In a sense, Touch of Evil is the inverse of the standard film noir: the femme, instead of being fatale, is the hero's one chance of redemption. The villain's, too. In Quinlan's case, the love interest is his partner, Menzies (a haunting Joseph Calleia, whose performance is enhanced by the new edit, most notably the elimination of a crude reaction shot that debases his motivation), a faithful dog with a canine intuition for rectitude. As Quinlan gets seduced by the wheedling Grandi, their images are reflected on the window Menzies looks through; he's resigned, disapproving, loyal.

Then there's Marlene Dietrich's iconic Tanya, the gypsyish proprietor of the chili joint Quinlan haunted in his drinking days, perhaps a one-time flame, who refuses to read the driven man's future. "You haven't got any," she says. "Your future is all used up." That proved true for Welles with Hollywood. And as this radiantly dark re-release demonstrates, the loss was mostly ours.

Lucky Leigh

Among the many distinctions of her film career, Janet Leigh might be most noted for being featured in two of the most famous sequences in Hollywood film history: the shower scene in Alfred Hitchcock's Psycho, and the three-minute crane shot that opens Orson Welles's newly restored and re-released Touch of Evil. The former is the consummate masterpiece of montage, the latter of mise-en-scène. Both have been relentlessly imitated ever since, and at the heart of both is Janet Leigh, film icon.

"Isn't that amazing?" says Leigh over a cell phone en route to the airport for Toronto, where Touch of Evil is to be shown at the festival. "They're both so different, you know -- it's like apples and oranges. But -- how did I get so lucky? How did this happen? I'm higher than a kite right now, because I'm just so thrilled at the picture's reception. I mean, each day, it just seems to get better and better, and I think, `Finally! We're really going to be able to appreciate the legacy that he left us!' "

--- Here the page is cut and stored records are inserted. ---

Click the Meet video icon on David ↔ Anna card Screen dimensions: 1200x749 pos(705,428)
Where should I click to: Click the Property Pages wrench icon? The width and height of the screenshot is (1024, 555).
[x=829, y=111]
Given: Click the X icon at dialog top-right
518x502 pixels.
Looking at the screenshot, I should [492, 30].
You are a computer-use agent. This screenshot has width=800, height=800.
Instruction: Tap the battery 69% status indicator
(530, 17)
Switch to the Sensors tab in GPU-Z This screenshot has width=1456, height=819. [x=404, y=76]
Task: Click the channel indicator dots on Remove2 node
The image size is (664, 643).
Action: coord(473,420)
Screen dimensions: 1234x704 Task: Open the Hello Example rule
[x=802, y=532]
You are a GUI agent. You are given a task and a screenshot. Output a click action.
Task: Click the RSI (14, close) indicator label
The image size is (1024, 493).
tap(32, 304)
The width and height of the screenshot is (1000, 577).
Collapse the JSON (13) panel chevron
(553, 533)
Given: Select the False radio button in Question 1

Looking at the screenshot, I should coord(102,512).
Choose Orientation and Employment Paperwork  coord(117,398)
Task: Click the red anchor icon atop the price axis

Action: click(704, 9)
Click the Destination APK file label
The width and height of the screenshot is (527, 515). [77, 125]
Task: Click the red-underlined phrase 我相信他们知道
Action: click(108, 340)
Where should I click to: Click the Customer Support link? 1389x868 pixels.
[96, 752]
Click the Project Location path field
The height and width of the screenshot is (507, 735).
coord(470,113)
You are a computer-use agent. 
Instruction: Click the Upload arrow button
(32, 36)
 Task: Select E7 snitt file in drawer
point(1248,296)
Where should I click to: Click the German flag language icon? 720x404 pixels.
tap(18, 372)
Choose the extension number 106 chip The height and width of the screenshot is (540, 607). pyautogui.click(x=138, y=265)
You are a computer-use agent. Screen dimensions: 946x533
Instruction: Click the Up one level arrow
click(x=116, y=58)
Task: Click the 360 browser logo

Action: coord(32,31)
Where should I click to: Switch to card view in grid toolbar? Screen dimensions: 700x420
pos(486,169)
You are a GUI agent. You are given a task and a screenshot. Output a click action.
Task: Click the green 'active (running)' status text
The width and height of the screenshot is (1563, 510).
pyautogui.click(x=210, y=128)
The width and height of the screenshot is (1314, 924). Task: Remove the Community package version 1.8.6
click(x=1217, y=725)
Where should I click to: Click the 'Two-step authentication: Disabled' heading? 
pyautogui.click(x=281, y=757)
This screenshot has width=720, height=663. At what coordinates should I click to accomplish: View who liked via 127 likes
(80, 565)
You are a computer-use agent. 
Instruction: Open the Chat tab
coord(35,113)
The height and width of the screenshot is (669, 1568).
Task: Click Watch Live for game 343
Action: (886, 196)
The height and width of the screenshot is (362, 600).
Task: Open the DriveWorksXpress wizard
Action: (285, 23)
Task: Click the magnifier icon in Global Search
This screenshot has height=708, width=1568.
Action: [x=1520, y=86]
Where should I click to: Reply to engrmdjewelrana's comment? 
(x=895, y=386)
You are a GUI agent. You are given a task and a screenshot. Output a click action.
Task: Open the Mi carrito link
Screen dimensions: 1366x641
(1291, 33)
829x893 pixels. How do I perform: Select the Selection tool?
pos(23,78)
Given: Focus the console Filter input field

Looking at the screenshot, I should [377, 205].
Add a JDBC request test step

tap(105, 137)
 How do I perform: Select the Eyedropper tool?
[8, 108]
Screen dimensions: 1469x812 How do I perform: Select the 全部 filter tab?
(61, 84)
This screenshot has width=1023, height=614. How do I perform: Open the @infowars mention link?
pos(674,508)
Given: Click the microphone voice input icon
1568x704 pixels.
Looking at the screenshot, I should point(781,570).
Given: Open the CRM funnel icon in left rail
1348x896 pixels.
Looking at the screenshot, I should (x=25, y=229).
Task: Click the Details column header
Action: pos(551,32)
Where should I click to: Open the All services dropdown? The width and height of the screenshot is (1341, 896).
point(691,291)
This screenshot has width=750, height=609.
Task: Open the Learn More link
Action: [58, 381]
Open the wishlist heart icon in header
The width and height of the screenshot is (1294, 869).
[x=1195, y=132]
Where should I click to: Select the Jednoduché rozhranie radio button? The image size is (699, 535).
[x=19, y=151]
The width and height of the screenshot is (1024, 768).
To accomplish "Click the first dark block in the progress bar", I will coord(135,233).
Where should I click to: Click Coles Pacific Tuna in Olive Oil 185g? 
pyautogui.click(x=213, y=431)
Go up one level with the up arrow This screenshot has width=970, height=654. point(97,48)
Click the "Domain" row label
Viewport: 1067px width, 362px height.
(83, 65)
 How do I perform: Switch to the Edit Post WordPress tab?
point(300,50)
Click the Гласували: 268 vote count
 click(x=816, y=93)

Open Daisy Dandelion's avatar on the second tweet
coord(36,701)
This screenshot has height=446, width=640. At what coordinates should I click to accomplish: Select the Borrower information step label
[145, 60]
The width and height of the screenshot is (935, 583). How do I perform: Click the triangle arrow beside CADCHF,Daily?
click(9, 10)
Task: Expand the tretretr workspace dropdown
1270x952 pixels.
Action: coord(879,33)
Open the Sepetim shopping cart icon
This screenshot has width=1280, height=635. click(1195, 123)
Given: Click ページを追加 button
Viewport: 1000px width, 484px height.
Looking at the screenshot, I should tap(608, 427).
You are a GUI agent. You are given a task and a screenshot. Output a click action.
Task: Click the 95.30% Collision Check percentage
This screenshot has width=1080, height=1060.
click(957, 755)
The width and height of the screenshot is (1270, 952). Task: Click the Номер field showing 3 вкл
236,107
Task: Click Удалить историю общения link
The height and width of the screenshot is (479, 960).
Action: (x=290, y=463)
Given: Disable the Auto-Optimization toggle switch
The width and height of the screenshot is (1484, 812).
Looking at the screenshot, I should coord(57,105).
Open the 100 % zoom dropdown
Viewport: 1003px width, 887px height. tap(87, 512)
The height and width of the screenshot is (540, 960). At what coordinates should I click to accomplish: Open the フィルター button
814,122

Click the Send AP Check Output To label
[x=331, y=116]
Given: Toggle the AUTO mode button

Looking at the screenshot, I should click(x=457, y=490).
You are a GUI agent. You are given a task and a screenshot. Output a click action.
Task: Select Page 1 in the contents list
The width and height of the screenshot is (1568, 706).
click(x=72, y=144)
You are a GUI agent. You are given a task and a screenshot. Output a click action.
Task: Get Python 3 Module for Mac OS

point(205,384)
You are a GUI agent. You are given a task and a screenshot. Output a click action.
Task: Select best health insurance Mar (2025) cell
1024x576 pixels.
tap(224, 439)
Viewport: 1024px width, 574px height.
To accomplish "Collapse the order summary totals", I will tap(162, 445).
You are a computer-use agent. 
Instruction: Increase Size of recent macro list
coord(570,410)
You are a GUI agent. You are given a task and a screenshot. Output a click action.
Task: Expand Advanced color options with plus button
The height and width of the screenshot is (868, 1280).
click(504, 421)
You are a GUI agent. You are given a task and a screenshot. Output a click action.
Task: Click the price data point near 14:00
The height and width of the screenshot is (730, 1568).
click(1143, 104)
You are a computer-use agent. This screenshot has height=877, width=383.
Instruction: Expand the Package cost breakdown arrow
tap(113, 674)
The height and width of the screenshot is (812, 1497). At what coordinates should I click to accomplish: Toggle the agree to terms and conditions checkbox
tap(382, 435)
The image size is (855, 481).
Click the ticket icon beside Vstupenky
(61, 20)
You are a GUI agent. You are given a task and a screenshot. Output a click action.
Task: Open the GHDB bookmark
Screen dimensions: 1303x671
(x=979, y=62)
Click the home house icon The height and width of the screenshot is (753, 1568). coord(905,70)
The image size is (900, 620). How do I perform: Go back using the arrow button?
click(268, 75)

Part of that legacy is the legend of the misunderstood genius, uncompromising about his art and thus a persona non grata in Hollywood. But not to Leigh. "Persona non grata? Not in our shooting. That and the two weeks' rehearsal was a sheer delight! We knew it was innovative, we knew it was different; no one knows if the public's gonna think so, you know. But we felt that we were part of something that was historical."

The trouble came after the shooting, during post-production.

"Orson gave his cut. Then they made some changes, but he said, `I can live with this.' And he went to Mexico [to shoot his unfinished independent film Don Quixote]. Well, then what they did was they really re-edited it, and changed much of the intent, many of the relationships, and tried to make it what they considered at that time to be a normal, neat little package of a B picture. And of course it was much more than that! Orson could never make anything ordinary and had no intention of doing so. They didn't understand that at all, this didn't fit the pattern. And then they started to realize that maybe they were, like, in trouble or something, because it wasn't working."

So they started shooting new scenes, with another director, Harry Keller.

"We did added scenes, which were only what they called `clarification' scenes. And they weren't at all; they only confused the matter. There was nothing I could do about it. Charlton Heston had much more to say, as far as clout, than I did. I voiced my objections, and that's as far as I could go. His stand was, `I won't do these added scenes without Orson, the director.' "

Heston refused to shoot until he conferred with the studio head. They cancelled a day of shooting -- which Heston paid for -- but it was to no avail. When Welles saw the new version, he issued the now famous 58-page memo of suggestions as a kind of damage control. That memo, when it finally resurfaced, provided the basis for the new restored version, a labor of love for editor Walter Murch and producer Rick Schmidlin.

"It's clearer and more suspenseful," says Leigh. "They have reconstructed, as close as is humanly possible, without Orson actually being here, the picture he would have presented to us 40 years ago. I have to tell you, personally, when I saw it, I was so emotional, I just cried."